▶ **EXERCISE TASK**
Copy out all the data below, swapping each "Instruction" for "Command" and leaving everything else untouched.

▶ **DATA FOR PROCESSING**
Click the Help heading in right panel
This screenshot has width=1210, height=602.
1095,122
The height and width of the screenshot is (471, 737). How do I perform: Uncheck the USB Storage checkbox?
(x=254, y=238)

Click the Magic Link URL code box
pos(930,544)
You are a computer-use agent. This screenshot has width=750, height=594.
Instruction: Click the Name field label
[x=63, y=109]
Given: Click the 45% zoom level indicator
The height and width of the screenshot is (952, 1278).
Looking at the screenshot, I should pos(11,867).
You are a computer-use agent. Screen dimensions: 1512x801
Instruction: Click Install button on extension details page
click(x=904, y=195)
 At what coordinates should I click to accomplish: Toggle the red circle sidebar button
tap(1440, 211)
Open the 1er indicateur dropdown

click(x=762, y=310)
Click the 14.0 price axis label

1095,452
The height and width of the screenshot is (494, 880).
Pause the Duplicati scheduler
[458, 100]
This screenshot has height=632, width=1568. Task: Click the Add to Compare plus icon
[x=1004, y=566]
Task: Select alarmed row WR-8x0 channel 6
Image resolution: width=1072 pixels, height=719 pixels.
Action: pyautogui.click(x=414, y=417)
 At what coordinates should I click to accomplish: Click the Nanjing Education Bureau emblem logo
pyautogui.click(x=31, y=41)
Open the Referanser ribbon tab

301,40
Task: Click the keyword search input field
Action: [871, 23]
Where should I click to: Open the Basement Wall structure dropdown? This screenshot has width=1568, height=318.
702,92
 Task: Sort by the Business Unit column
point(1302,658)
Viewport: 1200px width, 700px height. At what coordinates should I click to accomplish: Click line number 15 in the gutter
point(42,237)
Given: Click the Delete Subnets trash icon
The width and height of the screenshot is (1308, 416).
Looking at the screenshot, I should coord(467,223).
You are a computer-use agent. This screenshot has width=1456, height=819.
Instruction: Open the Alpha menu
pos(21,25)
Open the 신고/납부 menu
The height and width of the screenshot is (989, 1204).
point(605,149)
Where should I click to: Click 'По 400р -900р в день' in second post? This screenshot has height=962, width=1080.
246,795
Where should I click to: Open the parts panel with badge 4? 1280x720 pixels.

▶ **TASK OUTPUT**
Click the Help heading in right panel
This screenshot has width=1210, height=602.
1095,122
The height and width of the screenshot is (471, 737). How do I perform: Uncheck the USB Storage checkbox?
(x=254, y=238)

Click the Magic Link URL code box
pos(930,544)
You are a computer-use agent. This screenshot has width=750, height=594.
Command: Click the Name field label
[x=63, y=109]
Given: Click the 45% zoom level indicator
The height and width of the screenshot is (952, 1278).
Looking at the screenshot, I should pos(11,867).
You are a computer-use agent. Screen dimensions: 1512x801
Command: Click Install button on extension details page
click(x=904, y=195)
 At what coordinates should I click to accomplish: Toggle the red circle sidebar button
tap(1440, 211)
Open the 1er indicateur dropdown

click(x=762, y=310)
Click the 14.0 price axis label

1095,452
The height and width of the screenshot is (494, 880).
Pause the Duplicati scheduler
[458, 100]
This screenshot has height=632, width=1568. Task: Click the Add to Compare plus icon
[x=1004, y=566]
Task: Select alarmed row WR-8x0 channel 6
Image resolution: width=1072 pixels, height=719 pixels.
Action: pyautogui.click(x=414, y=417)
 At what coordinates should I click to accomplish: Click the Nanjing Education Bureau emblem logo
pyautogui.click(x=31, y=41)
Open the Referanser ribbon tab

301,40
Task: Click the keyword search input field
Action: [871, 23]
Where should I click to: Open the Basement Wall structure dropdown? This screenshot has width=1568, height=318.
702,92
 Task: Sort by the Business Unit column
point(1302,658)
Viewport: 1200px width, 700px height. At what coordinates should I click to accomplish: Click line number 15 in the gutter
point(42,237)
Given: Click the Delete Subnets trash icon
The width and height of the screenshot is (1308, 416).
Looking at the screenshot, I should coord(467,223).
You are a computer-use agent. This screenshot has width=1456, height=819.
Command: Open the Alpha menu
pos(21,25)
Open the 신고/납부 menu
The height and width of the screenshot is (989, 1204).
point(605,149)
Where should I click to: Click 'По 400р -900р в день' in second post? This screenshot has height=962, width=1080.
246,795
Where should I click to: Open the parts panel with badge 4? 1280x720 pixels.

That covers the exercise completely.